Outraged protesters attempted to save the hotel and police worked to defuse the situation. By the morning of 11 September 1999 the Hotel Darwin had been demolished. It was seen by many as an act of vandalism, the loss of an icon with deep associations with old Darwin summarily removed after nearly sixty years of service.
The demolition inspired a song. Canadian singer Cathy Miller recorded "The Grand Old Duchess: Hotel Darwin 1940-1999" in 2000, with John Hammat on piano, Ritchie Millard on bass, and a choir of Darwin musicians including Merrilee Mills, Peter Bate, John Bunge, Peter Haines and Tony Suttor, recorded and mixed by Ken Hutton at Kakadu Studios in Darwin.

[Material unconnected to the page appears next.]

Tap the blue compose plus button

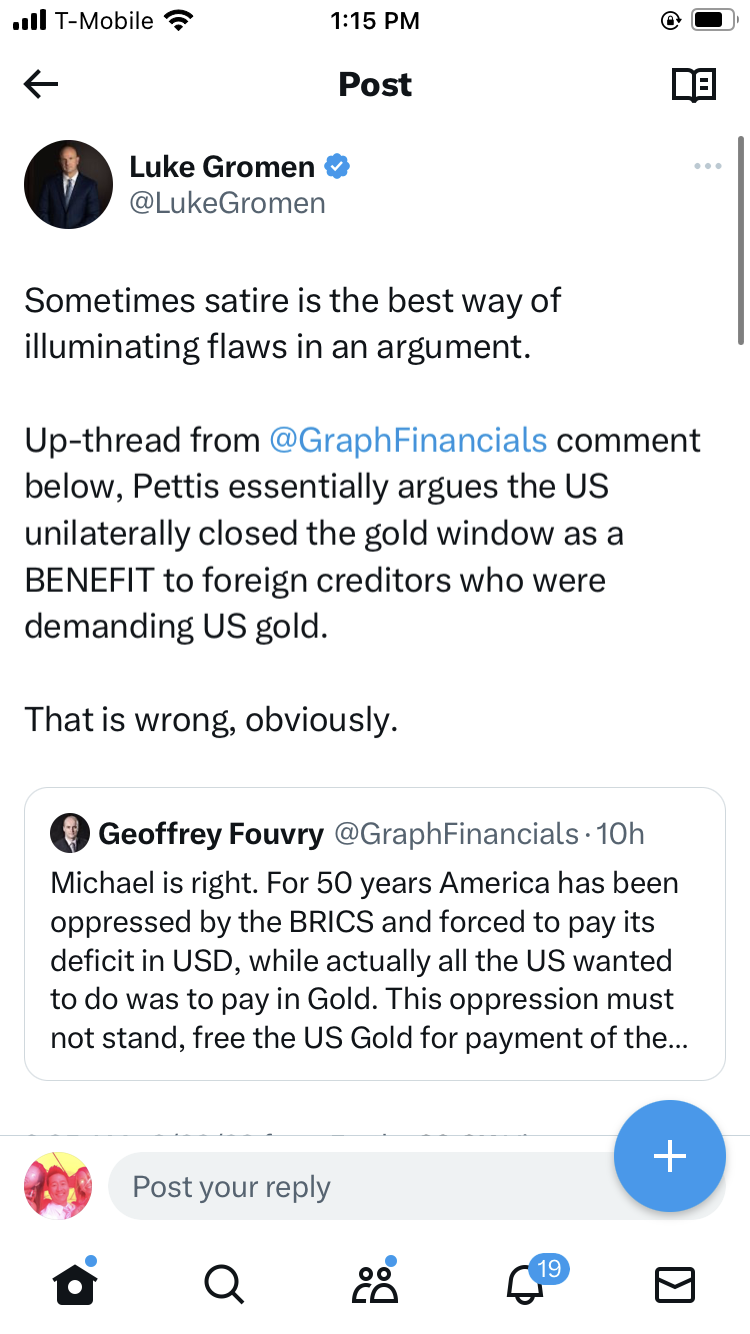point(669,1156)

A bar at the rear of the original site, formerly known as the Hot and Cold Bar, continues to operate under the name Hotel Darwin.

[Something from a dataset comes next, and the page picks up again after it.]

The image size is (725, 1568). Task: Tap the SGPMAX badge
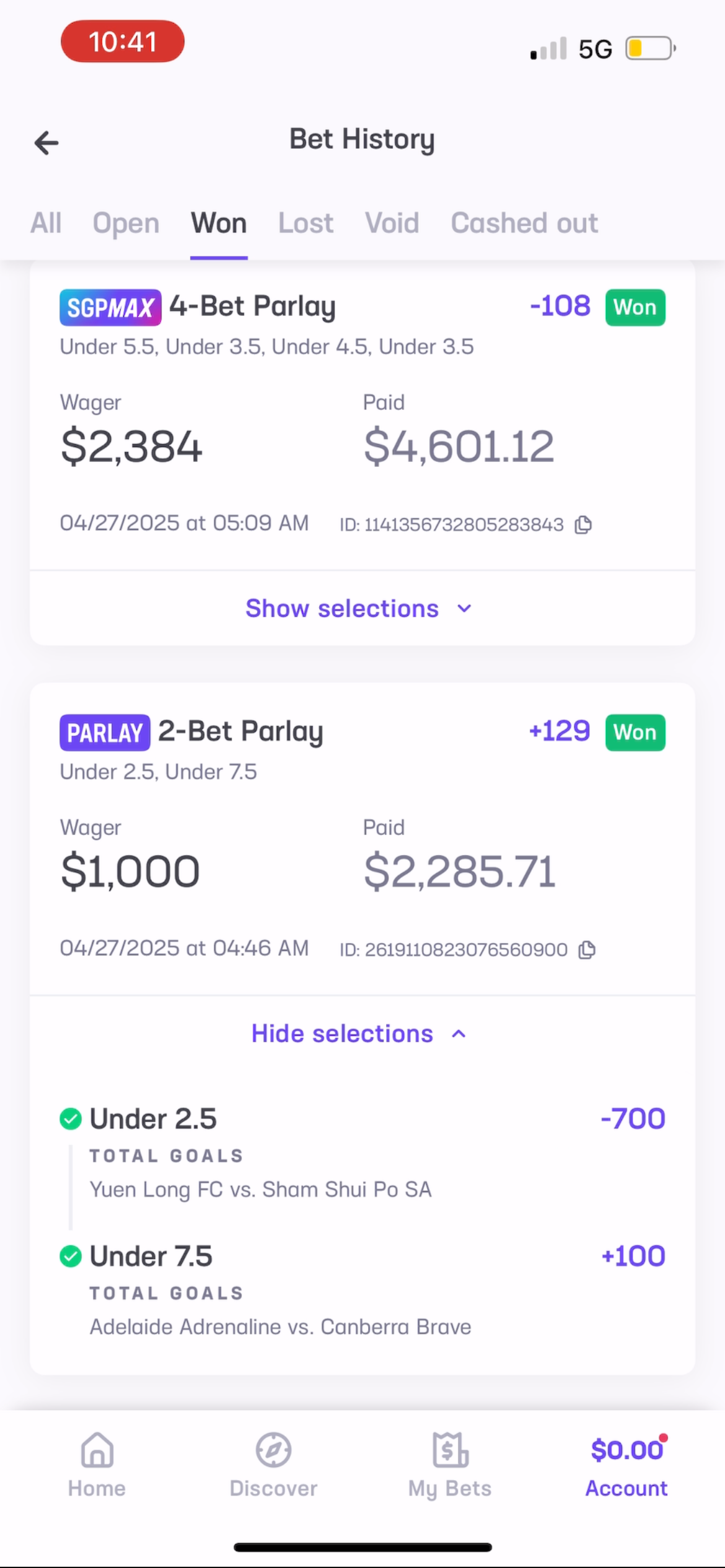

Heritage Status: Not Listed (demolished).
Known affectionately as the "Grand Old Duchess," it was designed by D.K. Turner of Stephenson and Turner, architects of Sydney and Melbourne, after Turner had made a study tour of leading hotels in the Dutch East Indies and Singapore, travelling to Bali specifically to understand how the best tropical hotels of the era handled climate, ventilation and the relationship between interior and landscape. The design was directly informed by what he found there.
The hotel was built by Gaskin Brothers of Sydney, who won the contract, for an Adelaide syndicate. It was constructed on the site of the existing Club Hotel in Mitchell Street, which was retained in operation until the new building was complete and then demolished entirely. The cost was £50,000. Construction began in early 1940 and the building was completed in 1941.
The design placed all 30 bedrooms on the first floor, each with its own shower room and lounge balcony.
The ground floor was given entirely to social amenities: a large entrance hall, shopping arcade, travel bureau, cloakrooms, a lounge bar and a dining room of generous proportions.
The building is two storeys with an open courtyard facing the sea, and was designed to allow maximum air movement through all rooms. Air conditioning was provided to the main rooms and lounges.
Turner specified reinforced concrete with tiled floors and minimal use of timber, which he considered a harbour for cockroaches and other insects.
Tropical furniture in light colours was used throughout. External surfaces were finished in Boncote cement paint, selected for its performance under the extreme conditions of the Northern Territory, ranging from scorching arid conditions to weeks of deluging monsoonal rain.
The hotel survived the bombing of Darwin in 1942 and Cyclone Tracy in 1974, sustaining damage in both events but remaining structurally intact when much of the city around it was destroyed. It was neither war nor cyclone that ended it.
By the 1990s the building was reported to be structurally compromised. The owners, the Paspalis Hotel Investment Group, announced their intention to demolish it on 9 September 1999 after receiving two reports confirming serious doubts about the structural integrity of the building.
The National Trust of the NT called on Planning Minister Tim Baldwin to intervene through the Heritage Conservation Act. A Supreme Court injunction sought on 10 September failed to stop the demolition. Within minutes of the final ruling, heavy equipment moved in.
Outraged protesters attempted to save the hotel and police worked to defuse the situation. By the morning of 11 September 1999 the Hotel Darwin had been demolished. It was seen by many as an act of vandalism, the loss of an icon with deep associations with old Darwin summarily removed after nearly sixty years of service.
The demolition inspired a song. Canadian singer Cathy Miller recorded "The Grand Old Duchess: Hotel Darwin 1940-1999" in 2000, with John Hammat on piano, Ritchie Millard on bass, and a choir of Darwin musicians including Merrilee Mills, Peter Bate, John Bunge, Peter Haines and Tony Suttor, recorded and mixed by Ken Hutton at Kakadu Studios in Darwin.
A bar at the rear of the original site, formerly known as the Hot and Cold Bar, continues to operate under the name Hotel Darwin.
Heritage Status: Not Listed (demolished).